I’d never seen so many middle fingers at the same time held up. The pub’s turn to sing, or more accurately, shout, was all you could hear when the time came. A guy in an AFL singlet told me to keep jumping as the song was playing, but I’ve no idea why. Another guy, wearing 3 Australian flags (back and both arms) got into conversation with me. After confirming we were both had dual citizenship, British & Australian, he started saying “The things is, I’m really…… really… rich. My family is so rich. I’ve got triple citizenship, from Canada, as well.” Hiccupping and burping his way through that very important statement. I’ve got no idea why he said that, because he demanded that we all start dancing again. He was a really funny guy, actually, as after every song he’d jump up on a banister and wave his body-length flags around in front of everyone despite the fact that he looked like a blind drunk 15-year-old.
“I WAS TOLD THAT I SHOULDN’T BE NAUGHTY… BUT FUCK IT! CHEERS TO EVERYONE AND HAPPY AUSTRALIA DAY” he shouted, finishing his beer(s?).
Soon thereafter we left as Mark had a train to catch in the morning.

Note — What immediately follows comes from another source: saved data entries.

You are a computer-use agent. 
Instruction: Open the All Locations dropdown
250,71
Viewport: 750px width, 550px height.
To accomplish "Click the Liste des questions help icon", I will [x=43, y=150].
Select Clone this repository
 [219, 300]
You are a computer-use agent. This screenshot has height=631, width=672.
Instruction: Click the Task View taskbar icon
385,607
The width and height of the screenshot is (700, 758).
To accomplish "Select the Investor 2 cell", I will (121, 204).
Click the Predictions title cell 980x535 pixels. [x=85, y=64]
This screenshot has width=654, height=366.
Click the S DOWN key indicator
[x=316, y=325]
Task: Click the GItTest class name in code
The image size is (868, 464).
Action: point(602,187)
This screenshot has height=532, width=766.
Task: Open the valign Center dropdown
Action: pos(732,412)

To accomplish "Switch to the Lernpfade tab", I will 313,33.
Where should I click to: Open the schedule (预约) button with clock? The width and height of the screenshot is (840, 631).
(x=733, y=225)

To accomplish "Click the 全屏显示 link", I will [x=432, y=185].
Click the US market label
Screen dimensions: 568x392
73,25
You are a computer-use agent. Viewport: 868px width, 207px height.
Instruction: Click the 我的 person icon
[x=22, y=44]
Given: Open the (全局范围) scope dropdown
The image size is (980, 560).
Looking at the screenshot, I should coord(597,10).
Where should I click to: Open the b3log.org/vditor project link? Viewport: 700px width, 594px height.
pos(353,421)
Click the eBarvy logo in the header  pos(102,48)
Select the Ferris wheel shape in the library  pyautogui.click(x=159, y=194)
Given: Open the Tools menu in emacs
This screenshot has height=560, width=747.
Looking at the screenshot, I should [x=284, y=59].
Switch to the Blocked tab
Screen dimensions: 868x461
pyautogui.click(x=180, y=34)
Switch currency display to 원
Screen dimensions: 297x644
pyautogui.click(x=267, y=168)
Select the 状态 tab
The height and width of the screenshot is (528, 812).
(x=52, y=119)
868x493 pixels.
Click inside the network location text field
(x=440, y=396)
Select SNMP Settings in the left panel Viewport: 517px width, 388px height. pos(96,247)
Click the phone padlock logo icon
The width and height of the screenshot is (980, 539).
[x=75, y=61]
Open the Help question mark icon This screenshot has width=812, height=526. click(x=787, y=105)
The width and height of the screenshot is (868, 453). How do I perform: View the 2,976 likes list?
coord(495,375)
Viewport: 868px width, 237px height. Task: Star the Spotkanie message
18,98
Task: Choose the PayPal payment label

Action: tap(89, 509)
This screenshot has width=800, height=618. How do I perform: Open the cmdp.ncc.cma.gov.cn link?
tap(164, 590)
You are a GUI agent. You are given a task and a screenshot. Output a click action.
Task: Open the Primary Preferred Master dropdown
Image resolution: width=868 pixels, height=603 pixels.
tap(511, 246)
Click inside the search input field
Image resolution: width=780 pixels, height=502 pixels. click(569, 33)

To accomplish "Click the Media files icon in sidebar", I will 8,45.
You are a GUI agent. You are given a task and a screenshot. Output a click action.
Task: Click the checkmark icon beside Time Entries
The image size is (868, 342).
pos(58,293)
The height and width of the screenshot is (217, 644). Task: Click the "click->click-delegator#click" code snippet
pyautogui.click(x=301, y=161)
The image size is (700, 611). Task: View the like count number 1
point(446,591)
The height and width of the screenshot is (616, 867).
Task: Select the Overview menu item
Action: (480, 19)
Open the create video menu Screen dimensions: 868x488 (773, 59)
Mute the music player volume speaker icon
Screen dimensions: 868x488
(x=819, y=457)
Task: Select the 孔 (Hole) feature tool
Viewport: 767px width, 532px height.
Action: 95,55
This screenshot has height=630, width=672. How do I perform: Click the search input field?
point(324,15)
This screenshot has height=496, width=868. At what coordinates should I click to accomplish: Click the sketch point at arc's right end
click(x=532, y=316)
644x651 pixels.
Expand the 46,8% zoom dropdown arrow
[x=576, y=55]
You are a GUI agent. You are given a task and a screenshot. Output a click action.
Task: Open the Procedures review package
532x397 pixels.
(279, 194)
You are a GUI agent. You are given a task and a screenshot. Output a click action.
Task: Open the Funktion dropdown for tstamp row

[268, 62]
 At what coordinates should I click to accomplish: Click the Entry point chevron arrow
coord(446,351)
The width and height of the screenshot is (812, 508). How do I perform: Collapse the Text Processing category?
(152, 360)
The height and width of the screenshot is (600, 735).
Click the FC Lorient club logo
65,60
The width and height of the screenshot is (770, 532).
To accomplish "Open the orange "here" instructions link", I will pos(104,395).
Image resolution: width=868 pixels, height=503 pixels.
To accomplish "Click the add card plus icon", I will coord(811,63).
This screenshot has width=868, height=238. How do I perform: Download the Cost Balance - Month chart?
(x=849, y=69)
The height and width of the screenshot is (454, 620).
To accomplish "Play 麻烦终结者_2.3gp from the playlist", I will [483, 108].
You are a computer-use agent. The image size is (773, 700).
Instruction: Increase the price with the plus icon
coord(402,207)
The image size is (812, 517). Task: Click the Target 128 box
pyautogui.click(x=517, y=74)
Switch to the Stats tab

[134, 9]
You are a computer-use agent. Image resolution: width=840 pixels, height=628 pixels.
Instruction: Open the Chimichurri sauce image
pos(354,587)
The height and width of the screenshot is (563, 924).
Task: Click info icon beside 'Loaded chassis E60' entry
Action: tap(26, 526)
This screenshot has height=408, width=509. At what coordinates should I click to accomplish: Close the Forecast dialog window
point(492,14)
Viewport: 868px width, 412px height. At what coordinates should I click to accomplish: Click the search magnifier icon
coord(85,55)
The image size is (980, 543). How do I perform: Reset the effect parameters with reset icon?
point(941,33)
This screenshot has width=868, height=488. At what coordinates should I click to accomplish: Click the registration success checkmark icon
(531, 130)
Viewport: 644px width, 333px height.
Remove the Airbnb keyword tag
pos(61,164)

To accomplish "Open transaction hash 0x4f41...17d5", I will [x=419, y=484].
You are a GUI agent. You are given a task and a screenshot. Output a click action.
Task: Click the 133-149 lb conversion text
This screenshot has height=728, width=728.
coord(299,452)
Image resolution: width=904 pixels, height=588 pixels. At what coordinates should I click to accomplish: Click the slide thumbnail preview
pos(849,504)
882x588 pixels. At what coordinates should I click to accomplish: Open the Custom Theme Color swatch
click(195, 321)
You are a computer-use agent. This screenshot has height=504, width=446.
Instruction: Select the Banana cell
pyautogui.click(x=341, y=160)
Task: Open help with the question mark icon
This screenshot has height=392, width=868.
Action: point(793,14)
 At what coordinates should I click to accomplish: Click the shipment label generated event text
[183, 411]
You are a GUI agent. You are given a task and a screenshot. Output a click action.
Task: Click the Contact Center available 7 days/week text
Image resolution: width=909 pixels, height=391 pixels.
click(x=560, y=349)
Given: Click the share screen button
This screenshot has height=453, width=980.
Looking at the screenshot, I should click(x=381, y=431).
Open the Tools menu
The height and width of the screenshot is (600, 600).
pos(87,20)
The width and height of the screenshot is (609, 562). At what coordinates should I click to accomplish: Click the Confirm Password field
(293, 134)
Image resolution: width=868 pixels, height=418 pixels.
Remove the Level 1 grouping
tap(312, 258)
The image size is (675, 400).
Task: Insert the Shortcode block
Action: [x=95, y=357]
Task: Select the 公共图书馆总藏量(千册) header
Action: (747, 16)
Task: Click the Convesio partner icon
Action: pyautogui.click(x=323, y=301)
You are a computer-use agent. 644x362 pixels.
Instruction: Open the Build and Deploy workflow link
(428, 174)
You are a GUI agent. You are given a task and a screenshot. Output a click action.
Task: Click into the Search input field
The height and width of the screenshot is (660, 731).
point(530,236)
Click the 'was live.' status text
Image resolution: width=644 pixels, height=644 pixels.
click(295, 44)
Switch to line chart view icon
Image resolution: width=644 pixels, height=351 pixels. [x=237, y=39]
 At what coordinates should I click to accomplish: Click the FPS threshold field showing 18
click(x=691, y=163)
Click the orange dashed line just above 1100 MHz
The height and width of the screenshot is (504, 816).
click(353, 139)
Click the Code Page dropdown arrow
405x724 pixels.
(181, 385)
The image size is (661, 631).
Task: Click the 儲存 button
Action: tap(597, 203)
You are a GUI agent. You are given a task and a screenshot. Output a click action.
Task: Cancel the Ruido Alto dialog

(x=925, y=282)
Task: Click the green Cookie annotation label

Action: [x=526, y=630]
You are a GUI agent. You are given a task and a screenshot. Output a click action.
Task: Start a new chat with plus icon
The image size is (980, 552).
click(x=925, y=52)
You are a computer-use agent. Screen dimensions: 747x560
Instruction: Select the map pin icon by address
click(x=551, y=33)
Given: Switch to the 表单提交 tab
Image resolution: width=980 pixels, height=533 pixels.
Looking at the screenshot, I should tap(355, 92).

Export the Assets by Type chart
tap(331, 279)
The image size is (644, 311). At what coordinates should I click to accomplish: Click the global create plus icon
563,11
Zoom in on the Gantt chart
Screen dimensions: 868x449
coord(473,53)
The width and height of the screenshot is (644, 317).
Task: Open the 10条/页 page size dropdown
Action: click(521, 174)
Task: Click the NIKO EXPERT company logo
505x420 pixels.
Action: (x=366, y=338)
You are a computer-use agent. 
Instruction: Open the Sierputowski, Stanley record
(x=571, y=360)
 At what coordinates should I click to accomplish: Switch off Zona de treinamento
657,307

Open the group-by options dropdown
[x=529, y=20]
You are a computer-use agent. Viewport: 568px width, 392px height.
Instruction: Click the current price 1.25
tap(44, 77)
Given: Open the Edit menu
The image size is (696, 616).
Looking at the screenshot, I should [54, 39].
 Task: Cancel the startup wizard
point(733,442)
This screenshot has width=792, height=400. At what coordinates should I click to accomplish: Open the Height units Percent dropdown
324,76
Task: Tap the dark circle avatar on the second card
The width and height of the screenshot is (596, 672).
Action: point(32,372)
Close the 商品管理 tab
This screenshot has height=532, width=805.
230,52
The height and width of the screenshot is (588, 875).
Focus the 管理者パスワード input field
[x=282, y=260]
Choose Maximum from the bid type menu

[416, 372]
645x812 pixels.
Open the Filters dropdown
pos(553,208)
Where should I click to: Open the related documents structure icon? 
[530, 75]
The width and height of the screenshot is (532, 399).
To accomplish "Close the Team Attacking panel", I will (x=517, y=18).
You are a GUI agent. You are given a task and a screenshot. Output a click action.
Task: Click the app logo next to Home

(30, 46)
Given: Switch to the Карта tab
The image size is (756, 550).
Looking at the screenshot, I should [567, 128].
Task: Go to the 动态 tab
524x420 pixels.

On the train back, just because we didn’t spend enough time in the evening with Americans, I got talking to 3 20-year-old Americans from Manhattan, to great success. They, too, were on'study break’, and they too were happy about the drinking age. Occasionally with people around the age of 21, you can feel quite young and little-travelled. However, I would put a lot of this to the drinking age to whatever country they were from, so with these three you really didn’t feel young at all. They had a reasonable and genuine national pride (unlike what is popularised), knew where to get the'best’ pot from (the South, if I remember) and talked of strict drinking regulations (no alcohol on the streets at all). Don’t know exactly what the'college guy’ pigeon hole is but they were really good blokes.